**REQUIRED ACTION**
Report every line below that carries the word "each".

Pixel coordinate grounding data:
____________
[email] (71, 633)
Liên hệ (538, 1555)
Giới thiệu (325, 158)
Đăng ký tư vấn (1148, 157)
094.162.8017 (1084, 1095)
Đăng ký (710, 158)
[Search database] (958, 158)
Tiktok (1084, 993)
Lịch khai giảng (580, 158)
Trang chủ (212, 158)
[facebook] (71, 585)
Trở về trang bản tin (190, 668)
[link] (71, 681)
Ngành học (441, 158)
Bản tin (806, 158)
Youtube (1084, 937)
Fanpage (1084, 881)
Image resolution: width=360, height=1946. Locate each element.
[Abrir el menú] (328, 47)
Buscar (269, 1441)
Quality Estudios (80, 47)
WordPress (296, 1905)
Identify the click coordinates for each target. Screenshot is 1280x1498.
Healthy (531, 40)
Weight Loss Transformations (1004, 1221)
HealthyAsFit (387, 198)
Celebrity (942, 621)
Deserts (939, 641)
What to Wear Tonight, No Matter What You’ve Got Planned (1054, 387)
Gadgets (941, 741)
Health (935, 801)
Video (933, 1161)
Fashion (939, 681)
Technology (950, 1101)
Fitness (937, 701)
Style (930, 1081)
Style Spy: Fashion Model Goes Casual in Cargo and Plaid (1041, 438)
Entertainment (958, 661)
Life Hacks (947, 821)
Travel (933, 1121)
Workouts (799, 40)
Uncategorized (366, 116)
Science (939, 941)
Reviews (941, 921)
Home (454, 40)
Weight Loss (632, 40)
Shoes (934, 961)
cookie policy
____________
**RESPONSE BELOW**
Image resolution: width=360, height=1946. Locate each element.
Identify the click coordinates for each target. Screenshot is 1280x1498.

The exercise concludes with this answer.